Pixel coordinate grounding data
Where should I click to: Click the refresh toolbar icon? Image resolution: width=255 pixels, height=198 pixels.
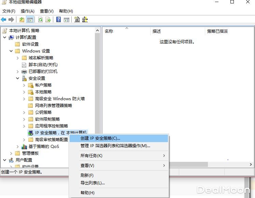[41, 19]
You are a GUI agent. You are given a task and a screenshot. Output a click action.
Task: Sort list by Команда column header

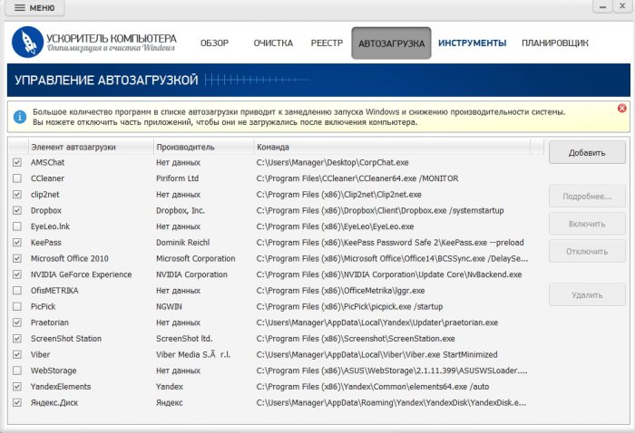[273, 147]
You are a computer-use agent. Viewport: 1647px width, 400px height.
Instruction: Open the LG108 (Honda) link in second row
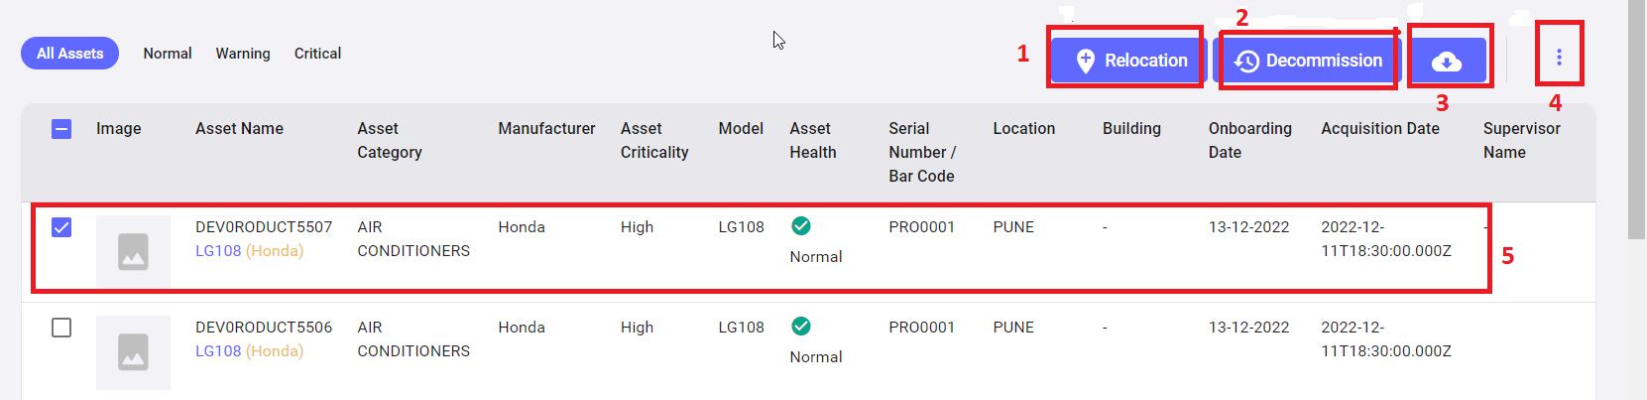[249, 351]
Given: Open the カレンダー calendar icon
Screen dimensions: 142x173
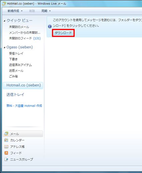Looking at the screenshot, I should coord(6,140).
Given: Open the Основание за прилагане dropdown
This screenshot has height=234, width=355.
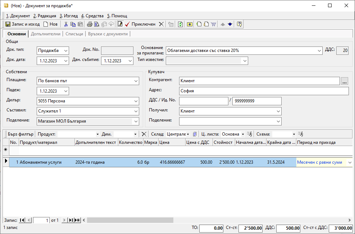Looking at the screenshot, I should coord(319,50).
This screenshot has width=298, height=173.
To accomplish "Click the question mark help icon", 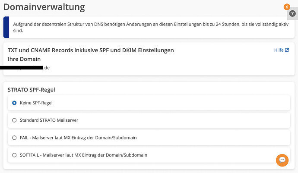I will pyautogui.click(x=292, y=14).
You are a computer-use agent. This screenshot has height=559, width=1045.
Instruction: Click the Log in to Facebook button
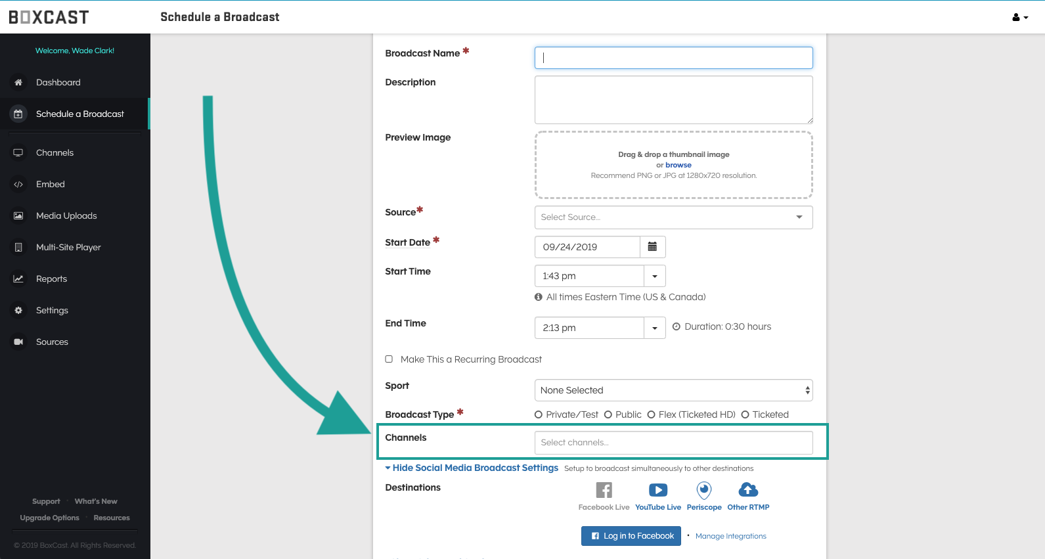(631, 536)
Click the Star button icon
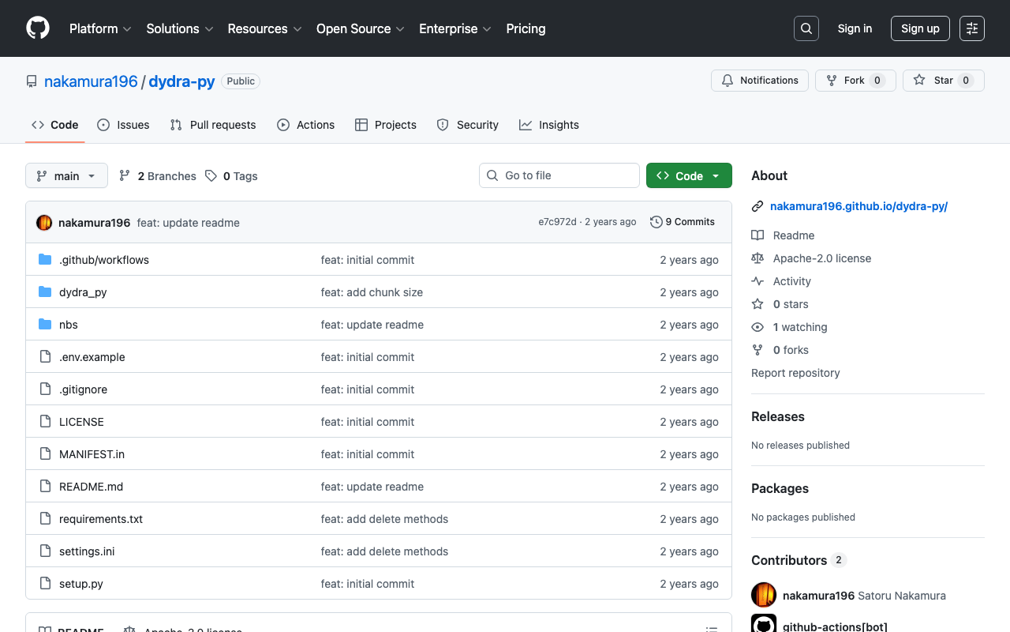1010x632 pixels. point(919,81)
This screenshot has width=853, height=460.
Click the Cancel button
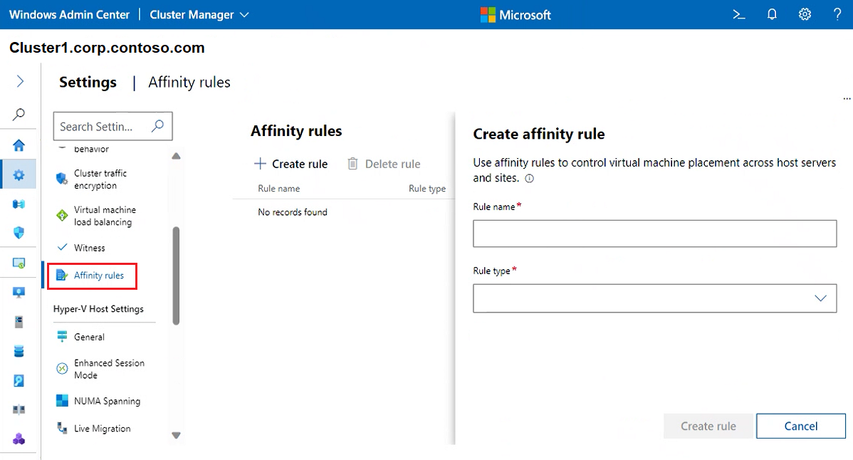800,426
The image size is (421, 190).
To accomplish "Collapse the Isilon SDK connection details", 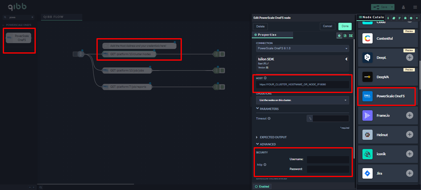I will (346, 59).
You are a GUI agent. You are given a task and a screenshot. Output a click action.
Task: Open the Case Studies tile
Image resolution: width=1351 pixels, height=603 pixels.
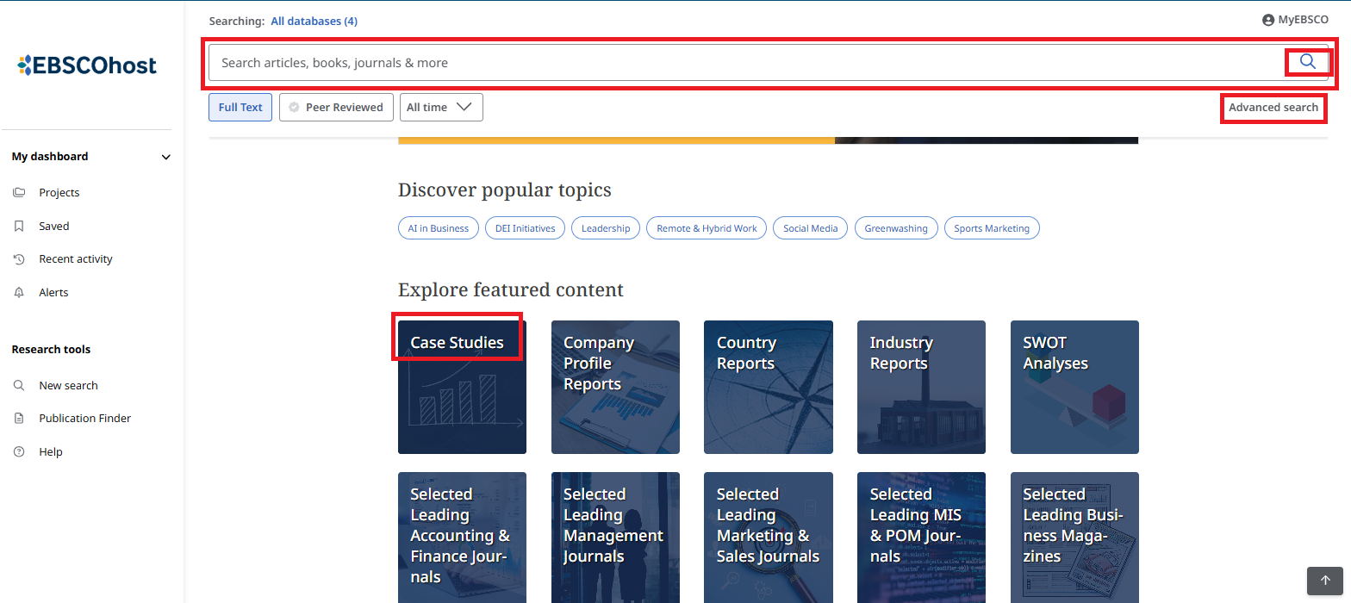(462, 387)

### Exercise description
In the records above, find each line that mentions the word "agent", and copy it.

### Written answer
You are a GUI agent. You are given a task and a screenshot. Output a click action.
You are a computer-use agent. Viewport: 1647px width, 400px height.
You are a computer-use agent. This screenshot has height=559, width=1045.
You are a GUI agent. You are given a task and a screenshot. Output a click action.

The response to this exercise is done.